Entries for locating words and elements

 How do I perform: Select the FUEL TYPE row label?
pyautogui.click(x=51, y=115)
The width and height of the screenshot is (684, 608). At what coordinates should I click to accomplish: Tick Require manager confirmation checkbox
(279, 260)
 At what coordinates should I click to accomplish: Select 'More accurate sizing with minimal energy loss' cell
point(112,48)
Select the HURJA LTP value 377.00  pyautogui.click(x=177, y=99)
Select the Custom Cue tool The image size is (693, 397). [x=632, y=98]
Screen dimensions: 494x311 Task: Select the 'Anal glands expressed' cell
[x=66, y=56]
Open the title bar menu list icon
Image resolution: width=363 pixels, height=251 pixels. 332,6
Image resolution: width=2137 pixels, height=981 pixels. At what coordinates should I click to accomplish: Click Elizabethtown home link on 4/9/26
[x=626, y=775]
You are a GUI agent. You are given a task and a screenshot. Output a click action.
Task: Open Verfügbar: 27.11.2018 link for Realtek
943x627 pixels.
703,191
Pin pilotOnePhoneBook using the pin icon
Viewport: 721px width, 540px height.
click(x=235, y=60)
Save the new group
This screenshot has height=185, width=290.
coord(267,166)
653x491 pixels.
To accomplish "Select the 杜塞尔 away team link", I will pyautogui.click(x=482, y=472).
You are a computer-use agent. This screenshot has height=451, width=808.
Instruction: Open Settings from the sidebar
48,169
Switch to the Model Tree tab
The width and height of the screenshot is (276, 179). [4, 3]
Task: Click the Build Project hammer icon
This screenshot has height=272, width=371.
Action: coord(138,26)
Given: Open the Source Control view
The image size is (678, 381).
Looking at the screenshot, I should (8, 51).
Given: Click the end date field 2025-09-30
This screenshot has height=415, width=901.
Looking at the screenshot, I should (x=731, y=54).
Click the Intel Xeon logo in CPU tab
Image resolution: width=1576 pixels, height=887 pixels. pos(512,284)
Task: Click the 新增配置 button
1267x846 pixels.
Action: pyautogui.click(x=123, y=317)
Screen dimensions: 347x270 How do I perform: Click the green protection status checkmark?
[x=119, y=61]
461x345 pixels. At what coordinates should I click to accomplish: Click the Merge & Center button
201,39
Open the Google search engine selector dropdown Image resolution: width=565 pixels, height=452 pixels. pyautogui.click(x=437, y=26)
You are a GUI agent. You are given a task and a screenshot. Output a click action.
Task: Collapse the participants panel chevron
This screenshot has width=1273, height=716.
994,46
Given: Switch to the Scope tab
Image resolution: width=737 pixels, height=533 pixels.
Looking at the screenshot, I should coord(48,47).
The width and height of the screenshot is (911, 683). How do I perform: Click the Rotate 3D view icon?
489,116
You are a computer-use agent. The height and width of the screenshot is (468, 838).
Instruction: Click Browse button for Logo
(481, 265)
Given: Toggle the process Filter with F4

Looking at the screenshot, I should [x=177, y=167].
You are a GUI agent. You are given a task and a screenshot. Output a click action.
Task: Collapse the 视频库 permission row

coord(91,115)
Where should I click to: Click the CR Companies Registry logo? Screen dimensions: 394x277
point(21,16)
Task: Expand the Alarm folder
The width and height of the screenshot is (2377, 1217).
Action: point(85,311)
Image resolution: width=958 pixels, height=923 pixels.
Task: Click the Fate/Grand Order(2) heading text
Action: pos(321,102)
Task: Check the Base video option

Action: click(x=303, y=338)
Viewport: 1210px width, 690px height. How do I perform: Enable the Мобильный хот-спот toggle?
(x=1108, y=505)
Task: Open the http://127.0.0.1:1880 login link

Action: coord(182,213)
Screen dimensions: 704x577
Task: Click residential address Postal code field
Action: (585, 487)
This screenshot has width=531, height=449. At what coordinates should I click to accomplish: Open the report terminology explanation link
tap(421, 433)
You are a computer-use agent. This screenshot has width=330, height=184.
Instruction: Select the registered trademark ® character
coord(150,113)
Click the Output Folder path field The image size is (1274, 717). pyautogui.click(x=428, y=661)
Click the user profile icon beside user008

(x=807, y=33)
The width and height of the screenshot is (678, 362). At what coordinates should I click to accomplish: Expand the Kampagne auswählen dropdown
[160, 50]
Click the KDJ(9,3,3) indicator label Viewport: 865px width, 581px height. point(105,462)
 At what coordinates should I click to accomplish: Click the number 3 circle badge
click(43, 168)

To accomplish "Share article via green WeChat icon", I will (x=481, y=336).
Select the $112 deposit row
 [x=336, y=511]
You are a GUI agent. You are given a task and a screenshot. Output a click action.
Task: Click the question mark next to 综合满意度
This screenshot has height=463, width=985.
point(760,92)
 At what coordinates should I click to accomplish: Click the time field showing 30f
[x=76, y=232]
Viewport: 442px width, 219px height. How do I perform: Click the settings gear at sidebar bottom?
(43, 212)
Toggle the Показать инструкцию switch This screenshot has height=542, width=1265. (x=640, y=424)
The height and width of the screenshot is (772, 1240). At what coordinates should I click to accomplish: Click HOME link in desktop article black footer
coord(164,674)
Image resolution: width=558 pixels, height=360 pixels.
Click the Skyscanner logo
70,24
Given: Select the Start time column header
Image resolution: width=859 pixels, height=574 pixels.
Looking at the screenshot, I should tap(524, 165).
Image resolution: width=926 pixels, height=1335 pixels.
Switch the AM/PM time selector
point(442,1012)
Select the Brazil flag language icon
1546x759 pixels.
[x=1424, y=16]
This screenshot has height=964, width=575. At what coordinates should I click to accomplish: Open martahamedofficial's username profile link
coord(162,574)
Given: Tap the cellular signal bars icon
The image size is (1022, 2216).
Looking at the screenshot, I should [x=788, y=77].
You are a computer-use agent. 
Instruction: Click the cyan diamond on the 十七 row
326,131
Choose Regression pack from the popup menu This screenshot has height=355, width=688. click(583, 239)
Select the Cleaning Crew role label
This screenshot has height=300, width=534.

__TASK DETAILS__. Report every line of the data above that contains the string "Open", copying each line in full.

__TASK OUTPUT__.
Open the title bar menu list icon
Task: Open Verfügbar: 27.11.2018 link for Realtek
Instruction: Open Settings from the sidebar
Given: Open the Source Control view
Open the Google search engine selector dropdown Image resolution: width=565 pixels, height=452 pixels. pyautogui.click(x=437, y=26)
Task: Open the http://127.0.0.1:1880 login link
This screenshot has width=531, height=449. At what coordinates should I click to accomplish: Open the report terminology explanation link
This screenshot has height=964, width=575. At what coordinates should I click to accomplish: Open martahamedofficial's username profile link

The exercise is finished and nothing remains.